*WHAT YOU NEED TO DO*. Starting with the line that contains "Image resolution: width=1018", reproduce each line through the end of the entries exactly as written.

Stored records
################

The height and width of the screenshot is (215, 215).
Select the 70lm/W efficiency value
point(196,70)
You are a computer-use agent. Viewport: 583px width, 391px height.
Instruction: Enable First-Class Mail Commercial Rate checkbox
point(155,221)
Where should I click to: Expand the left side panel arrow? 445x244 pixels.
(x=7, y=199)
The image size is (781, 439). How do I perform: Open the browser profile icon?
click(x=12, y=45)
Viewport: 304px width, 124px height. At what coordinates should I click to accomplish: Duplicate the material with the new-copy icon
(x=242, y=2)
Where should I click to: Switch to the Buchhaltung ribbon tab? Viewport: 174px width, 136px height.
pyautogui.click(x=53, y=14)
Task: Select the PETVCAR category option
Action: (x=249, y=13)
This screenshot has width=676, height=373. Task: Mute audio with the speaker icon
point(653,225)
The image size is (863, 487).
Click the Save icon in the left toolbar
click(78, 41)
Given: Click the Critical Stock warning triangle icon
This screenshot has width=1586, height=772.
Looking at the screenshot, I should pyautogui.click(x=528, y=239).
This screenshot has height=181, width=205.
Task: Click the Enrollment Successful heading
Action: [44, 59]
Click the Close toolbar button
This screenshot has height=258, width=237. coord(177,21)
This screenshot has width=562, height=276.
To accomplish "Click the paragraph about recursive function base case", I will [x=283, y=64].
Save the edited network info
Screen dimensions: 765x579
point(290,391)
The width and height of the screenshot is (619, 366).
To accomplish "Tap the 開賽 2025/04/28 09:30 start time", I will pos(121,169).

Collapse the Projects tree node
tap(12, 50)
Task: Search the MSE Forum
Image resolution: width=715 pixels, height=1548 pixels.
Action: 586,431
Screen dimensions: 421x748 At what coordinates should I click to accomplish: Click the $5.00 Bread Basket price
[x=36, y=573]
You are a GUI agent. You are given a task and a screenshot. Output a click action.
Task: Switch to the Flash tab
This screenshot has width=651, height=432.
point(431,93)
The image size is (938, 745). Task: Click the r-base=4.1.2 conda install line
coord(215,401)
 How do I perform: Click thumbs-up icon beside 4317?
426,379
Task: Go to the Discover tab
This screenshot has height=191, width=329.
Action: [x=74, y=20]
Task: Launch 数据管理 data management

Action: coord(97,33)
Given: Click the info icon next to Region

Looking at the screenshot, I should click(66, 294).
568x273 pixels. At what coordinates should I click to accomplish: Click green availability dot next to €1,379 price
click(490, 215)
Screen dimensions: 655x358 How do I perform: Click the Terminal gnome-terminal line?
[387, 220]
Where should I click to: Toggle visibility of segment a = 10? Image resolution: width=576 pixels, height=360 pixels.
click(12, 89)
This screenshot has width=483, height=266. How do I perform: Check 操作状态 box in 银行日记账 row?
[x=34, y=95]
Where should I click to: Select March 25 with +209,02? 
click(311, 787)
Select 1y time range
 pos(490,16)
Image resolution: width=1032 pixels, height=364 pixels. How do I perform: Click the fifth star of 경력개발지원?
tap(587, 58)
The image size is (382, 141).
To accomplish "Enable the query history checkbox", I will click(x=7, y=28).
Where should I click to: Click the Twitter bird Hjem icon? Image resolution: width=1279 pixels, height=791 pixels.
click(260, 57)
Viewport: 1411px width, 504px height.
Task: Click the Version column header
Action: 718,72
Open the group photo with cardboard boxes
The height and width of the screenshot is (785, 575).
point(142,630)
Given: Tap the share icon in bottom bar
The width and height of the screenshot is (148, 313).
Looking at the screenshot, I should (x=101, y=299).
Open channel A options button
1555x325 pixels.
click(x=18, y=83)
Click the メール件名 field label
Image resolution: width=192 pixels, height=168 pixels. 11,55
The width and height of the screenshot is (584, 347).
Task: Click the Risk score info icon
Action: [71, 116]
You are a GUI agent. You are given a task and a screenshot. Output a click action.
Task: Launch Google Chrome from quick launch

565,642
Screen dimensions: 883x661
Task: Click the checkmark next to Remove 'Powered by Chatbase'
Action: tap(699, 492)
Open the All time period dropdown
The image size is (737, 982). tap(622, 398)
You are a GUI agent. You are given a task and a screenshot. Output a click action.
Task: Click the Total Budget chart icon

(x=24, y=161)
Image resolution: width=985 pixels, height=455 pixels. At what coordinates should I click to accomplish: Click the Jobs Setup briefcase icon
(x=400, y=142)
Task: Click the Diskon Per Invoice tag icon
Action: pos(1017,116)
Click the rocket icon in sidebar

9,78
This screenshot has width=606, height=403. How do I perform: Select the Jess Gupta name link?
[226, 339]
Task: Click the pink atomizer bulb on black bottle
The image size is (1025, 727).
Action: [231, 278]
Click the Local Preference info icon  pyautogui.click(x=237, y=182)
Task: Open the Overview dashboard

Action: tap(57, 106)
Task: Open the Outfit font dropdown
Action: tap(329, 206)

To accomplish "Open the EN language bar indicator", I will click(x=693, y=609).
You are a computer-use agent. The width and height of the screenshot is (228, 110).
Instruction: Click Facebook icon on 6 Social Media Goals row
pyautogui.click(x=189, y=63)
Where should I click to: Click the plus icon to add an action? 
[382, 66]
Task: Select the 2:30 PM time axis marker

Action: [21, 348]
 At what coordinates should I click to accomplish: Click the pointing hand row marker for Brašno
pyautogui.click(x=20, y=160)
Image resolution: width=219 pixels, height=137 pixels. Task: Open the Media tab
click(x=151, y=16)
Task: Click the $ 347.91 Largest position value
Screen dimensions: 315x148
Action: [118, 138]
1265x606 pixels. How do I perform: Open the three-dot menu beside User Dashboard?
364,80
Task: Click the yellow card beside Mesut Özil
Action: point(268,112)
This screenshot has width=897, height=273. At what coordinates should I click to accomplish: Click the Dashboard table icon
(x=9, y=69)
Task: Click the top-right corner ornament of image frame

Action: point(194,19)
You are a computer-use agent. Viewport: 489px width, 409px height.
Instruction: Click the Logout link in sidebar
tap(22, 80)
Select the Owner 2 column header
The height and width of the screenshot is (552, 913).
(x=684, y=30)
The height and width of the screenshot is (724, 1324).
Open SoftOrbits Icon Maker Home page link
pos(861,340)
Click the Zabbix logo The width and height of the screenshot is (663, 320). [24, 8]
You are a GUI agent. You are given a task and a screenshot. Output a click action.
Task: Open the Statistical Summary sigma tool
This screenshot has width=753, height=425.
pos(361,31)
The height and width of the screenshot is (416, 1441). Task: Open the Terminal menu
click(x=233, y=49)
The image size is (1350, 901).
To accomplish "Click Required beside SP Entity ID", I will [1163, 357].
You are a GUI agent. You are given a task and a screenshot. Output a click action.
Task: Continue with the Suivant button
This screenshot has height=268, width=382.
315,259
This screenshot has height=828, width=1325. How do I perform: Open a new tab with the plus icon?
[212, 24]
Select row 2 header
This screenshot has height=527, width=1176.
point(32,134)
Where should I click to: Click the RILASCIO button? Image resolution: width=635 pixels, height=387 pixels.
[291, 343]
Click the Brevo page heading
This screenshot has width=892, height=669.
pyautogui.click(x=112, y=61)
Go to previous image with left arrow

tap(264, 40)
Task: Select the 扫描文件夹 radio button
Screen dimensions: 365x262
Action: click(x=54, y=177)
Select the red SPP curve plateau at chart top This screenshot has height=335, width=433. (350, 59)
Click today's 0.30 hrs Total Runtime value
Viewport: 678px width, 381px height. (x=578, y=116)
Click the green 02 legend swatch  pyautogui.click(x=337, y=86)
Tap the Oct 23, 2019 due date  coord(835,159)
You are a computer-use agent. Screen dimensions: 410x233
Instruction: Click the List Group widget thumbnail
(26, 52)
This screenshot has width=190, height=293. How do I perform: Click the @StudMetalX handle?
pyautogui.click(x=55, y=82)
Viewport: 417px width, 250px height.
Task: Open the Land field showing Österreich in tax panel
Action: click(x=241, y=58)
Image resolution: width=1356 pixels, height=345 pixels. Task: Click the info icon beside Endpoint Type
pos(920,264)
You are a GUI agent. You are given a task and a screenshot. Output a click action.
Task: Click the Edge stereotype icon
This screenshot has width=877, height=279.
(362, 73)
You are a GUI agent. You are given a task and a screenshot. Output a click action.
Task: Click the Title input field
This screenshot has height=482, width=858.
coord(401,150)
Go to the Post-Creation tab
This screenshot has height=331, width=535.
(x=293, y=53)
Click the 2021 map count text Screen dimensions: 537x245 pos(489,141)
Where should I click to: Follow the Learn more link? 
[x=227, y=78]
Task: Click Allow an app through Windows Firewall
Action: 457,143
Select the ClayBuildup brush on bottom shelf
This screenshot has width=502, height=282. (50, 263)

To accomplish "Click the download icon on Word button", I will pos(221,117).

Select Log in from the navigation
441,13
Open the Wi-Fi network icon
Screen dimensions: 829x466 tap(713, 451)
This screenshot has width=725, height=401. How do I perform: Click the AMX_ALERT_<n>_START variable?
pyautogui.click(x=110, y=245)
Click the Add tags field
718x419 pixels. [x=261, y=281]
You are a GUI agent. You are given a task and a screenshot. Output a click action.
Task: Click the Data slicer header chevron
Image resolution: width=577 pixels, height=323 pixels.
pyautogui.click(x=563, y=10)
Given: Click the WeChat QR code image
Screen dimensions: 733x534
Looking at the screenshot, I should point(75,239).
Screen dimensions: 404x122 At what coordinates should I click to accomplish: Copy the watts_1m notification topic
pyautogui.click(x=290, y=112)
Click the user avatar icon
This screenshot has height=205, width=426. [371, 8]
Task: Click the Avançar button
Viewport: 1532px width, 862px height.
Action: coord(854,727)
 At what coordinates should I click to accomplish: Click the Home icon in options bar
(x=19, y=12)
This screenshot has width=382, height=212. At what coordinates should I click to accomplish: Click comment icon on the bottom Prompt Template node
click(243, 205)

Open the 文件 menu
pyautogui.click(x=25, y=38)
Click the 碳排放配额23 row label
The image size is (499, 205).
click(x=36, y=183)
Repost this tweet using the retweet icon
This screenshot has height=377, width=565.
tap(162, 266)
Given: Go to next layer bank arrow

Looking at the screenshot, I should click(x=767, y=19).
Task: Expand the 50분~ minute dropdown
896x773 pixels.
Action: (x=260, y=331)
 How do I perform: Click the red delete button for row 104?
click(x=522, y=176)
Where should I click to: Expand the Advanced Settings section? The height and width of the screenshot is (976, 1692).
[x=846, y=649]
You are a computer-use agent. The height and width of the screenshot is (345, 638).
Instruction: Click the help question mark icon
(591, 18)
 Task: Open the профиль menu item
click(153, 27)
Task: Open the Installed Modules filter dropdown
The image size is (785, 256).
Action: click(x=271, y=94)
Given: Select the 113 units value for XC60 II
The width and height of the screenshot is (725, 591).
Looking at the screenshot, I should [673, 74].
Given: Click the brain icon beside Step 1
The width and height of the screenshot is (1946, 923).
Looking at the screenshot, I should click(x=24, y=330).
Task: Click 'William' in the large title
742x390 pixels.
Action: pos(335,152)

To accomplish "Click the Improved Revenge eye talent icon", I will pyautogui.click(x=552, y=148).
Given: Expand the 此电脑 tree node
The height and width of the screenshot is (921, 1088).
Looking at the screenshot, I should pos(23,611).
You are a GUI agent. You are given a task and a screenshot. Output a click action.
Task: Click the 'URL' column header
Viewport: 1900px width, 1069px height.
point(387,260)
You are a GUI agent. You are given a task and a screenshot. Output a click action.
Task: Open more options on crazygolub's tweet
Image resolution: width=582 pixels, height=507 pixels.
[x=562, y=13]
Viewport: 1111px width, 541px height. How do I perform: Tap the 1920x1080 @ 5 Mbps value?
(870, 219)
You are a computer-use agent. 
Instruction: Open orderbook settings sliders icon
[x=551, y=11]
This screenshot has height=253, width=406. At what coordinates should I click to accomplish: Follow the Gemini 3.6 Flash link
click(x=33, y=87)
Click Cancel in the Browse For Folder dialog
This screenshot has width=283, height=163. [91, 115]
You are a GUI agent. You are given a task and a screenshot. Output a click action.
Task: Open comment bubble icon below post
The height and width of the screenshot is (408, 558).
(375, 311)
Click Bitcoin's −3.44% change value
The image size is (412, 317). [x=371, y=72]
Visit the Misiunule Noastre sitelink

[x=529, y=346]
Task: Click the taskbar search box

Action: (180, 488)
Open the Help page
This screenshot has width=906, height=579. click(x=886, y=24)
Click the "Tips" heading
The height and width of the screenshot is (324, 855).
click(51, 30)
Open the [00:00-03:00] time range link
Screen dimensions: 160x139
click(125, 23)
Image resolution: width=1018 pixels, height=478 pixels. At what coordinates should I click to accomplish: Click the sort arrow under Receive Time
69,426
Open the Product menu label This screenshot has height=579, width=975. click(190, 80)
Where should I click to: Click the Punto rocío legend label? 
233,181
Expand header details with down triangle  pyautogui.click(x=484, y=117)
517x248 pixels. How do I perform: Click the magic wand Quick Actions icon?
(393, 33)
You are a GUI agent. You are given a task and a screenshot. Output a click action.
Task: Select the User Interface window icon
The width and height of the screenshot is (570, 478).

################

*TASK OUTPUT*.
Image resolution: width=1018 pixels, height=478 pixels. At what coordinates should I click to accomplish: Click the sort arrow under Receive Time
69,426
Open the Product menu label This screenshot has height=579, width=975. click(190, 80)
Where should I click to: Click the Punto rocío legend label? 
233,181
Expand header details with down triangle  pyautogui.click(x=484, y=117)
517x248 pixels. How do I perform: Click the magic wand Quick Actions icon?
(393, 33)
You are a GUI agent. You are given a task and a screenshot. Output a click action.
Task: Select the User Interface window icon
The width and height of the screenshot is (570, 478).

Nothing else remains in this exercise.